Description
Elasticsearch version: 6.4.3/6.5.1
JVM version: 1.8.0.181
OS version: CentOS 7.4
Description of the problem including expected versus actual behavior:
Product environment: 15 nodes, 2700+ indices, 15000+ shards.
Cluster gets hanged after setting "cluster.routing.allocation.node_concurrent_recoveries" up to 100.
Steps to reproduce:
- Setup a three nodes cluster. 1 core, 2GB per node.
- Create 300 indices, 3000 shards. Each index with 100 documents.

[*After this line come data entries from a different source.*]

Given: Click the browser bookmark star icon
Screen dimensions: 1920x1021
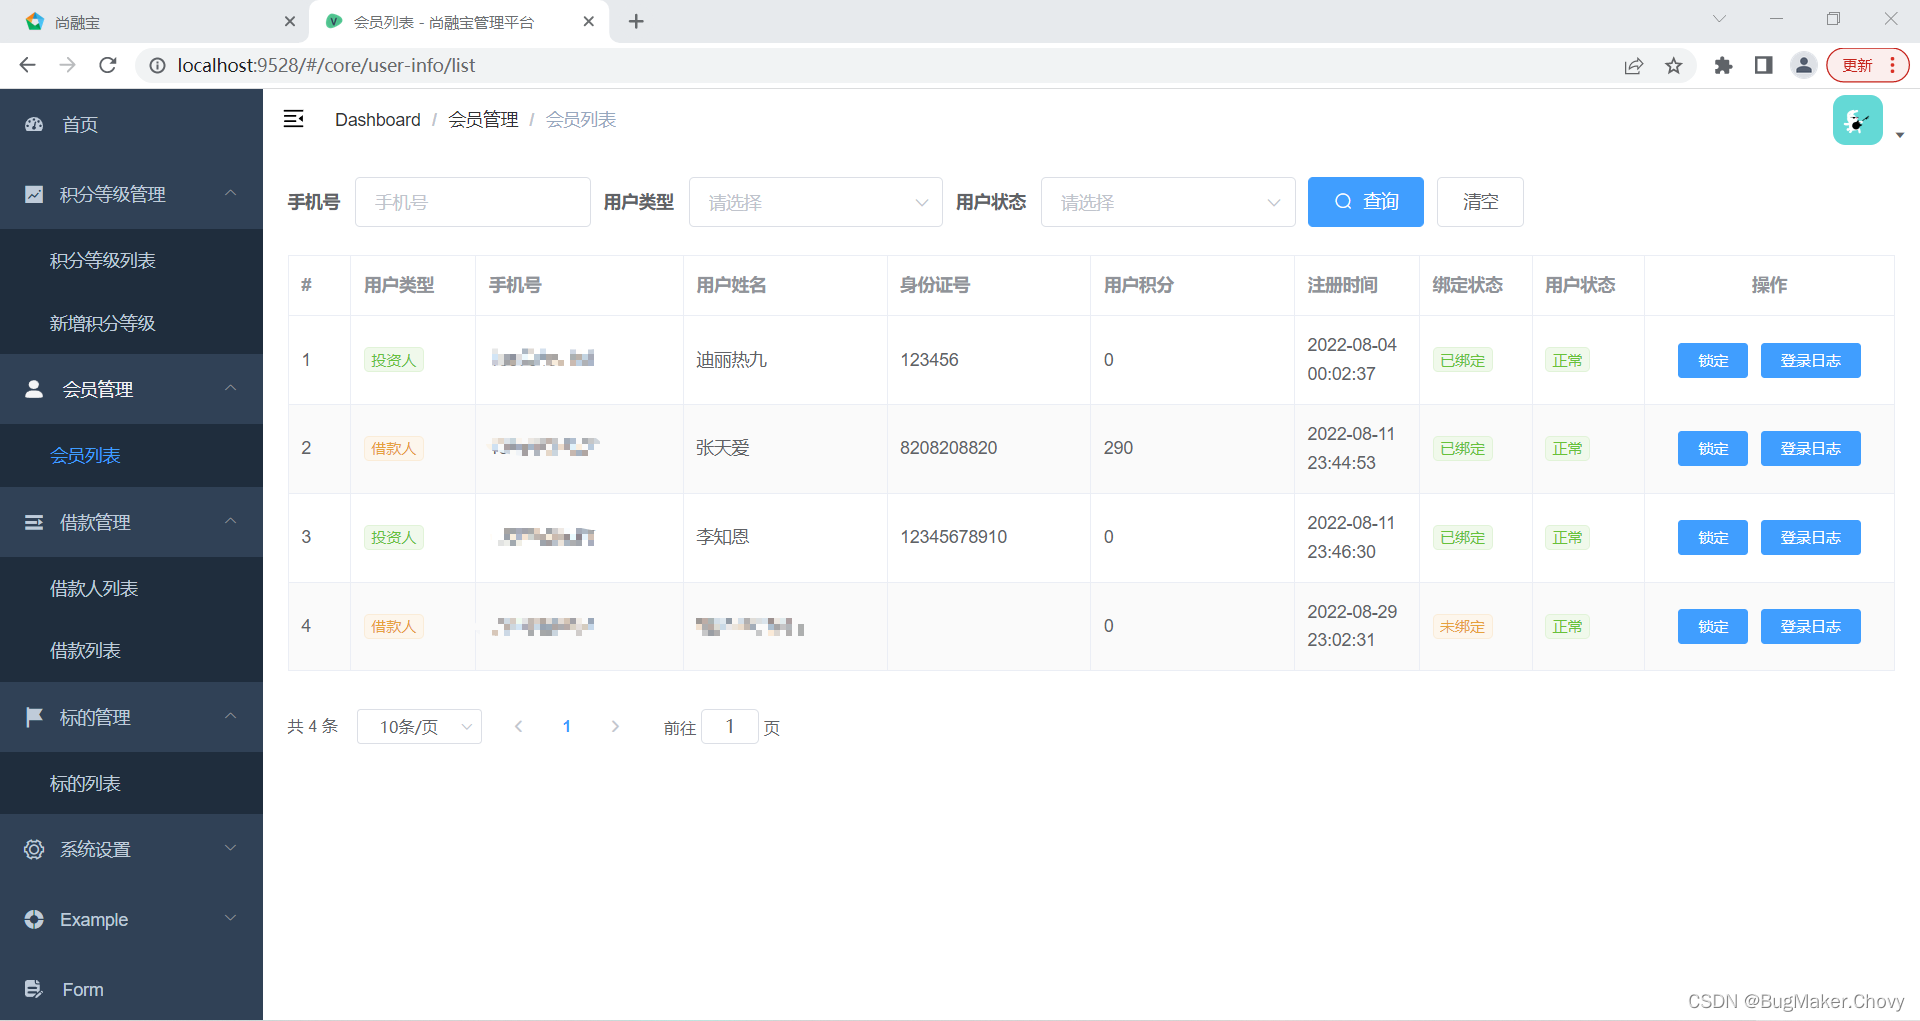Looking at the screenshot, I should click(1675, 65).
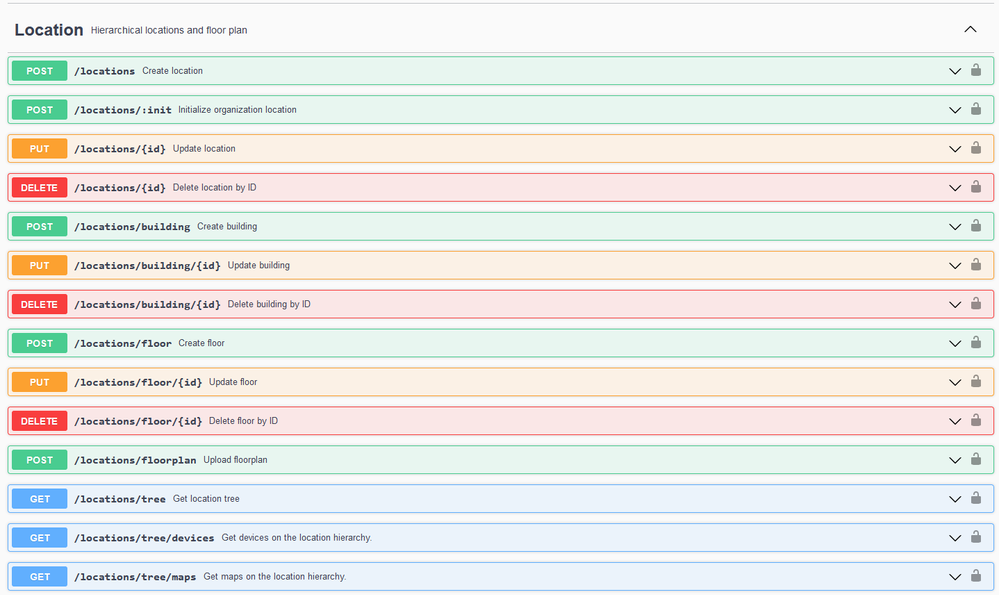
Task: Click the Delete location by ID description
Action: (x=214, y=187)
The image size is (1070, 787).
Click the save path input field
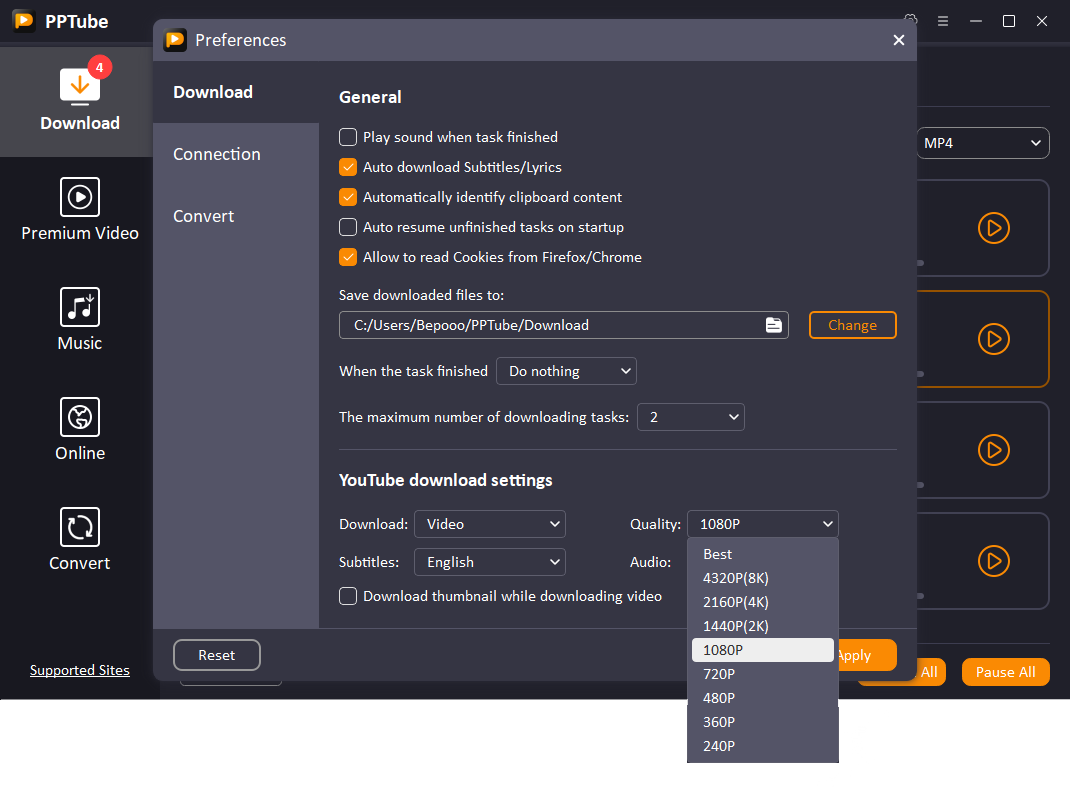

- Set these parameters for cluster dynamically:
curl -X PUT "localhost:9200/_cluster/settings" -H 'Content-Type: application/json' -d'
{
"persistent": {
"cluster.routing.allocation.node_concurrent_recoveries": 100,
"indices.recovery.max_bytes_per_sec": "400mb"
}
}' - Stop one of the nodes and remove data from data path.
- Startup the stopped node.
- After a while, cluster got hanged.
We could see each node's generic thread pool used up to 128 which is full.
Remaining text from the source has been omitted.